Sonntag, 3. Februar 2019, 12:30

Lieblingslangkieler

Bandholm kenne jch natürlich. Die 24er ist günstig zu bekommen, aber irgendwie nicht mein Fall - die 27er segelt gut, ist aber in meinen Augen mehr Tourenschiff als (primär) Daysailer - und beide sind auch eher gemäßigte Langkieler (wenn überhaupt). Langkieler ist für mich ein Boot, bei dem das Ruder direkt an der hinteren Kielkante angeschlagen ist.
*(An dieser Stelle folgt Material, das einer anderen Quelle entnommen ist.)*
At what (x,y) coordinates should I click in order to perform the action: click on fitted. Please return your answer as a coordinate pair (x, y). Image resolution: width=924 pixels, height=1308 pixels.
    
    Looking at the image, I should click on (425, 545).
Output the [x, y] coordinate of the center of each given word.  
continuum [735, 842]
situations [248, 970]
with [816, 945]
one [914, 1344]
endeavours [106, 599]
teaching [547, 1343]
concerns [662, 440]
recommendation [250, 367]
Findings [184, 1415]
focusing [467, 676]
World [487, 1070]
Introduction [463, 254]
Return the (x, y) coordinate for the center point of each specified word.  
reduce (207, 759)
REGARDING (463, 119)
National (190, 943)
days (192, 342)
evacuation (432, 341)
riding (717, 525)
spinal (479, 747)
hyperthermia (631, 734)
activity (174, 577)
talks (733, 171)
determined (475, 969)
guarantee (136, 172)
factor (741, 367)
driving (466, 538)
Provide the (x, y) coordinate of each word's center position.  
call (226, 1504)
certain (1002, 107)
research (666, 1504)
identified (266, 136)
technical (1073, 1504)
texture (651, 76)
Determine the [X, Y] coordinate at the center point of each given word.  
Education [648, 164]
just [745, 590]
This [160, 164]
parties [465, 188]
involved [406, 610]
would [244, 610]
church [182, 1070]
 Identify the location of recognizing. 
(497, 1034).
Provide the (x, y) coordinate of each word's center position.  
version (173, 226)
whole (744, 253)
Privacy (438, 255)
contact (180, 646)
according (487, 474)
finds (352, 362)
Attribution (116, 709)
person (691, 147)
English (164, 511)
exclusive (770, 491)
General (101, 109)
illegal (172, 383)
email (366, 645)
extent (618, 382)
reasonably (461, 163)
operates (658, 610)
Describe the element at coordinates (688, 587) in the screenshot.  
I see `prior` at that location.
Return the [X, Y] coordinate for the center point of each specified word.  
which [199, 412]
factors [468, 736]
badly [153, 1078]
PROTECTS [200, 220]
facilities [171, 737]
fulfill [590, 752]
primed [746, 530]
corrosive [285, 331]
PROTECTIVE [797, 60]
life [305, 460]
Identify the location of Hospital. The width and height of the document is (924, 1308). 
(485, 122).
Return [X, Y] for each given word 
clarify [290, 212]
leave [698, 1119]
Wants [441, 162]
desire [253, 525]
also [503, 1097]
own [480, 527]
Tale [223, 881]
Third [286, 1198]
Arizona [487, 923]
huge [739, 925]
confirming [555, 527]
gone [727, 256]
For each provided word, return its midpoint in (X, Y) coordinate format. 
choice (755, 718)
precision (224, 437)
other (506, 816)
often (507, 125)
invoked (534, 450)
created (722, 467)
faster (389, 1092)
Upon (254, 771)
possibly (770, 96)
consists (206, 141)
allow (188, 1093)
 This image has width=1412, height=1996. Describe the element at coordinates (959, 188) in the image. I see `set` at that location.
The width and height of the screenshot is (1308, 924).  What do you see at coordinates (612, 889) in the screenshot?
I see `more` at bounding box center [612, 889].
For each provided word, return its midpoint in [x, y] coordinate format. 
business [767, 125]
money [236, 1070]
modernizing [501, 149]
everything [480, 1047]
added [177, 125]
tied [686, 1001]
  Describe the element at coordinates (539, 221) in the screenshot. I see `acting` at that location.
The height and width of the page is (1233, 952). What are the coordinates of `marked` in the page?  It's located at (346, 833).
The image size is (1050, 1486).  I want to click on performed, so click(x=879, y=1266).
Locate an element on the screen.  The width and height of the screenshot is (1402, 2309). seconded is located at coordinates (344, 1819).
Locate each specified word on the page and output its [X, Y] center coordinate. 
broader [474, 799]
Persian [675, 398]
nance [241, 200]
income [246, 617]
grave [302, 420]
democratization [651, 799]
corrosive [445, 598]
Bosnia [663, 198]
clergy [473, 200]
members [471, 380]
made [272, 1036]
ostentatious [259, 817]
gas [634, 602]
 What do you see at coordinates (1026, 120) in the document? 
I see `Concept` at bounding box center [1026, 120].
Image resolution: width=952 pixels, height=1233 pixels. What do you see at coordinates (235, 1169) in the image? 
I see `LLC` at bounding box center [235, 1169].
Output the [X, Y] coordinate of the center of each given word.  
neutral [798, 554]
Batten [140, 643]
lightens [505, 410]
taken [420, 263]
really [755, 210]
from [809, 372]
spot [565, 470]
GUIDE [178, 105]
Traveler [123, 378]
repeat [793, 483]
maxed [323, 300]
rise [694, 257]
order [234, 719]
Es gibt natürlich designtechnisch viele Zwischenstufen.
Bianca27 ist ein tolles sicheres Fahrtenschiff, aber für mein primäres Revier (Schlei) weniger geeignet. Sicherlich immer gut als Reserveoption. Wie sieht es da eigentlich mit Osmose aus?
Die Fortissimo gefällt mir gut, ist aber auch wieder eher (Lang-)Fahrtenschiff und größer als ich es will und brauche.
Die Vindö hat zuviel Holz. Und nach meiner Erinnerung ein winziges Steuerrad - ich will Pinne.
Die Albin Vega ist wie die Bandholm 24 ein tolles Einsteigerboot, hat für mich aber den Makel, nicht gerade Charme zu versprühen. Da sehe ich z.B. die Bianca oder die Sailmaster (als Refitprojekt) weit vorn.
Amigo27 gefällt mir auch, aber eigentlich wollte ich mich verkleinern. Eben ein Boot für einfaches und sicheres Einhandsegeln auf engen Gewässern und entlang der Küste mit der Möglichkeit, gelegentlich darauf zu übernachten.
Kein Einsteigerboot, eher ein Aussteigerboot (bevor die Knochen nicht mehr mitmachen). Gern was fürs Auge. Muss auch nicht extrem billig sein.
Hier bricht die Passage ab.